While heterogeneity is a key feature of cancer, understanding metabolic heterogeneity at the single-cell level remains a challenge. Here we present ¹³C-SpaceM, a method for spatial single-cell isotope tracing that extends the previously published SpaceM method with detection of ¹³C₆-glucose-derived carbons in esterified fatty acids. We validated ¹³C-SpaceM on spatially heterogeneous models using liver cancer cells subjected to either normoxia-hypoxia or ATP citrate lyase depletion. This revealed substantial single-cell heterogeneity in labelling of the lipogenic acetyl-CoA pool and in relative fatty acid uptake versus synthesis hidden in bulk analyses. Analysing tumour-bearing brain tissue from mice fed a ¹³C₆-glucose-containing diet, we found higher glucose-dependent synthesis of saturated fatty acids and increased elongation of essential fatty acids in tumours compared with healthy brains. Furthermore, our analysis uncovered spatial heterogeneity in lipogenic acetyl-CoA pool labelling in tumours. Our method enhances spatial probing of metabolic activities in single cells and tissues, providing insights into fatty acid metabolism in homoeostasis and disease.

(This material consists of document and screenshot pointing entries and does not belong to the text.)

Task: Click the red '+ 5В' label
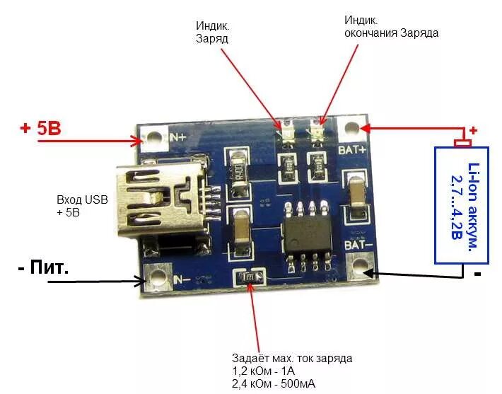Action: tap(40, 129)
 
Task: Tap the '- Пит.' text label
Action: tap(43, 268)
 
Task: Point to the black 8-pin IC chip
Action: tap(306, 232)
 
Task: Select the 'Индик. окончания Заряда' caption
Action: tap(391, 26)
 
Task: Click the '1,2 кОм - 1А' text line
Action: tap(273, 371)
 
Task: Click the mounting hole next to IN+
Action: tap(151, 137)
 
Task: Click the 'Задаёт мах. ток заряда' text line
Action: tap(292, 359)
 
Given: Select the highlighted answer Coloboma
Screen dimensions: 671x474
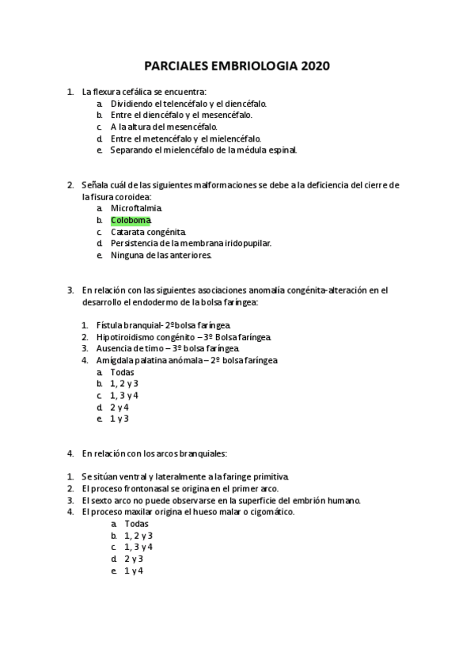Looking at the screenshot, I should click(131, 219).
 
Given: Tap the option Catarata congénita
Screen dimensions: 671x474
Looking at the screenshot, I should click(148, 232).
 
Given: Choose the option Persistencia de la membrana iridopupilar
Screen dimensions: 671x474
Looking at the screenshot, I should click(191, 243).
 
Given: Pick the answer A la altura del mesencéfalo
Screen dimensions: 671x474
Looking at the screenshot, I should click(164, 127).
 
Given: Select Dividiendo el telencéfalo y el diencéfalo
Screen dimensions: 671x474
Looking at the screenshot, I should click(188, 104).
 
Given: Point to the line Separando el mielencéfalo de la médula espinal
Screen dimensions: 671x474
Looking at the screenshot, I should click(203, 150).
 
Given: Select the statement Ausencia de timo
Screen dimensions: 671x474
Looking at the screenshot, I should click(167, 348).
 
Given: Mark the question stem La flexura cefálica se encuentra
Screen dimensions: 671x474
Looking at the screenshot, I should click(143, 92).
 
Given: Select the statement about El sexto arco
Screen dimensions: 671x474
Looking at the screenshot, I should click(221, 501).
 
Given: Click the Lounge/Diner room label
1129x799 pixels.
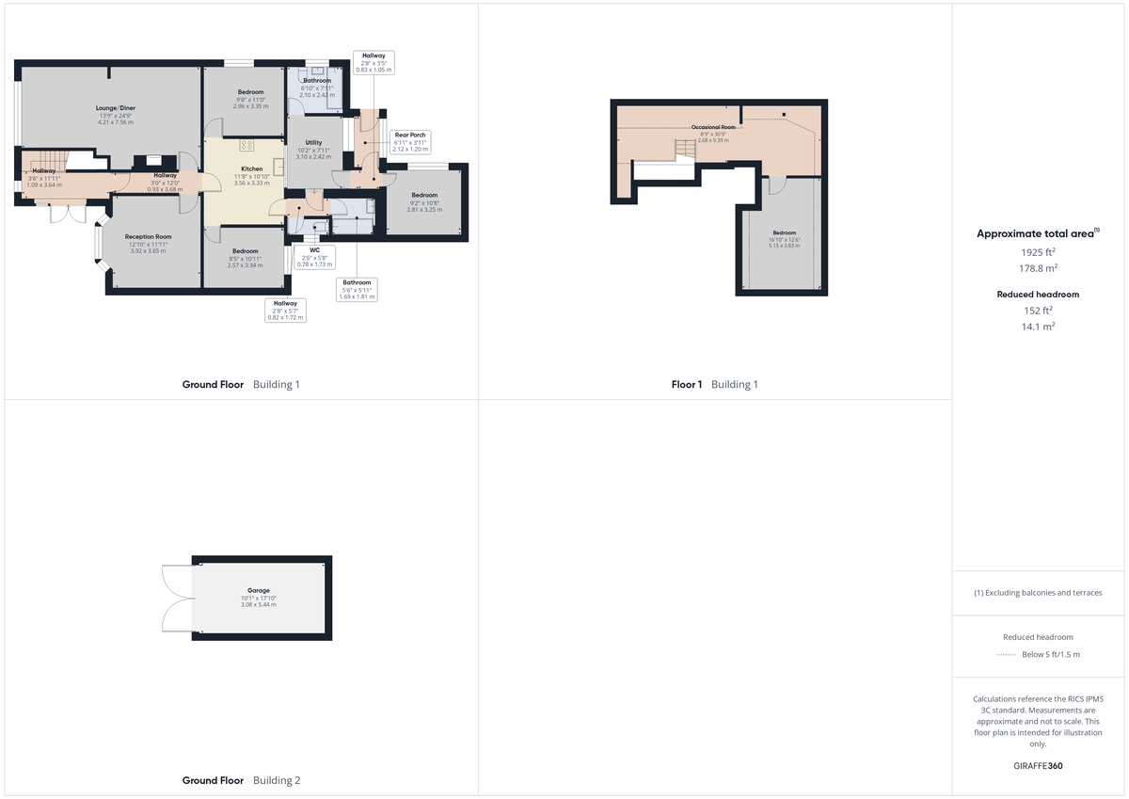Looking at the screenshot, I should (x=116, y=108).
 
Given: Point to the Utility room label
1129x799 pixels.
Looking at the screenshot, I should (x=313, y=143).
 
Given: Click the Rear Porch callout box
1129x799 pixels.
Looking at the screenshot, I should (x=410, y=141).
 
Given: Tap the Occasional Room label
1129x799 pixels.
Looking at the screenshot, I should (x=713, y=127).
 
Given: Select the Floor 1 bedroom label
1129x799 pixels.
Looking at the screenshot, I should (x=785, y=232).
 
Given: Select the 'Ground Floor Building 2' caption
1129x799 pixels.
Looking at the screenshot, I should (x=242, y=780).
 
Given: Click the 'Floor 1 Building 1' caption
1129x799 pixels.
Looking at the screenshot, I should (x=714, y=384).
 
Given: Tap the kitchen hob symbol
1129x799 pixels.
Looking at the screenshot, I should (x=247, y=146).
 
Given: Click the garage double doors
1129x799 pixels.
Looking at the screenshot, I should (x=177, y=598).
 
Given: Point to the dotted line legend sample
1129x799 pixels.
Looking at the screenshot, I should (x=1007, y=655).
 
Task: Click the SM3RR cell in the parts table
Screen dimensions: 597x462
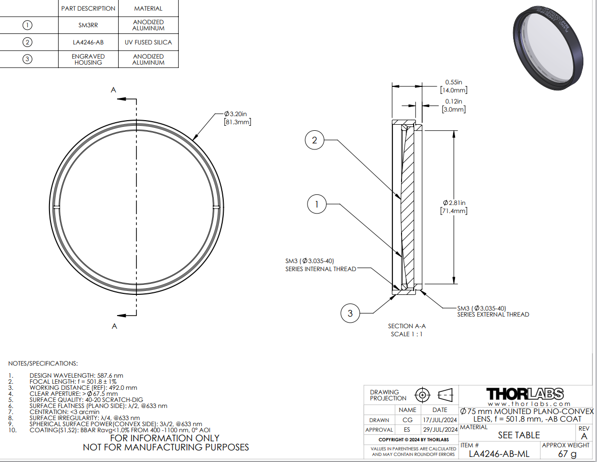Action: click(88, 25)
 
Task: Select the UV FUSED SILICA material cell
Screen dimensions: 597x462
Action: click(148, 42)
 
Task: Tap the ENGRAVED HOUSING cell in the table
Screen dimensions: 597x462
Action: click(88, 60)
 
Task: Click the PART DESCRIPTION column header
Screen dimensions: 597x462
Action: click(88, 9)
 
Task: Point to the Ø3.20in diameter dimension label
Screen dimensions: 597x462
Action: click(237, 118)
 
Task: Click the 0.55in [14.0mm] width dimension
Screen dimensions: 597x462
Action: click(454, 86)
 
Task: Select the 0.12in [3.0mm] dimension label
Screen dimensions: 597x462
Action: click(454, 106)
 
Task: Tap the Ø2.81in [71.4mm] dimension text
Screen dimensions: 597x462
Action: click(454, 207)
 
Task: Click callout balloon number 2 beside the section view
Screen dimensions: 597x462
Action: click(315, 140)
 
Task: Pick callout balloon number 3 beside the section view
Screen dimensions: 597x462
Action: click(350, 313)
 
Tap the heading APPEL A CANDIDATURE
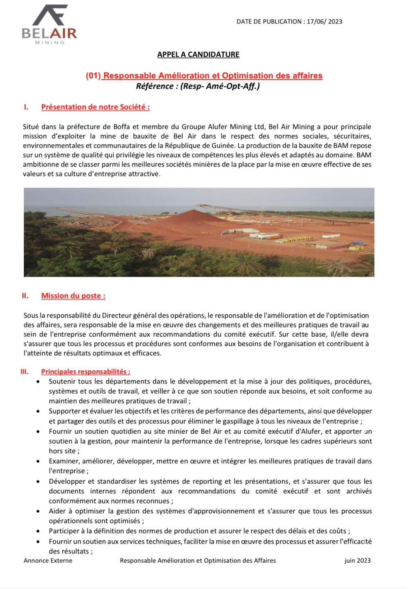click(x=198, y=54)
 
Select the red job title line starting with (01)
click(x=204, y=76)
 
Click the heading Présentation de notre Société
click(x=95, y=107)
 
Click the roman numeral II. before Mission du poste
click(x=25, y=296)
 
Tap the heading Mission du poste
click(x=73, y=296)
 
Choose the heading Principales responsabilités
click(x=86, y=372)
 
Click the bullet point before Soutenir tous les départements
click(x=38, y=382)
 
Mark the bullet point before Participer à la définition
click(x=38, y=531)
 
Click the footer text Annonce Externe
click(x=48, y=561)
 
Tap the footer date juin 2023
click(x=357, y=561)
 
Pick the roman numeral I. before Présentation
click(x=26, y=107)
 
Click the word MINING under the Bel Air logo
click(x=50, y=43)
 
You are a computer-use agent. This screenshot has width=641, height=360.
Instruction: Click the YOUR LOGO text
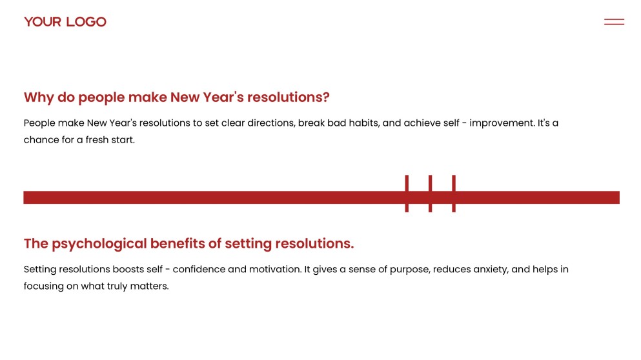point(65,22)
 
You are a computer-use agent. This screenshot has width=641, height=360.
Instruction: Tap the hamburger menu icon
point(614,22)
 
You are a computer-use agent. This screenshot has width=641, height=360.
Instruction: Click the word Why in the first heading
point(39,97)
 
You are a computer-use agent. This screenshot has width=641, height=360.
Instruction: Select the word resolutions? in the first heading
point(288,97)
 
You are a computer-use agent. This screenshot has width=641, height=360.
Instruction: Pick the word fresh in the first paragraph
point(97,140)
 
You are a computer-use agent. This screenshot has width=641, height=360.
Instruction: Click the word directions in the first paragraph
point(270,123)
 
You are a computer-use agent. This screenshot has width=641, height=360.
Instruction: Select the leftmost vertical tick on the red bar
point(407,194)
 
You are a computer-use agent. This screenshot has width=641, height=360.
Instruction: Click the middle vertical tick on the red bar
point(430,194)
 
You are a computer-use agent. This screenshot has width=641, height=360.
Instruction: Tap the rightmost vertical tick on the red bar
point(454,194)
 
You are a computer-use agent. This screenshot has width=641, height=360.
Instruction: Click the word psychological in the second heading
point(99,243)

虽然异质性是癌症的一个关键特征，但了解单细胞水平的代谢异质性仍然是一个挑战。在这里，我们提出了 ¹³C-SpaceM，这是一种空间单细胞同位素示踪方法，它扩展了之前发表的 SpaceM 方法，可检测酯化脂肪酸中的 ¹³C₆-葡萄糖衍生碳。我们在空间异质性模型上使用经受常氧缺氧或 ATP 柠檬酸裂解酶耗竭的肝癌细胞验证了 ¹³个 C-SpaceM。这揭示了脂肪生成乙酰辅酶 A 库的标记以及隐藏在批量分析中的相对脂肪酸摄取与合成方面存在很大的单细胞异质性。分析喂食含 ¹³C₆-葡萄糖饮食的小鼠的荷瘤脑组织，我们发现与健康大脑相比，肿瘤中饱和脂肪酸的葡萄糖依赖性合成更高，必需脂肪酸的伸长率更高。此外，我们的分析揭示了肿瘤中脂肪生成乙酰辅酶 A 库标记的空间异质性。我们的方法增强了对单细胞和组织中代谢活动的空间探测，为顺势稳态和疾病中的脂肪酸代谢提供了见解。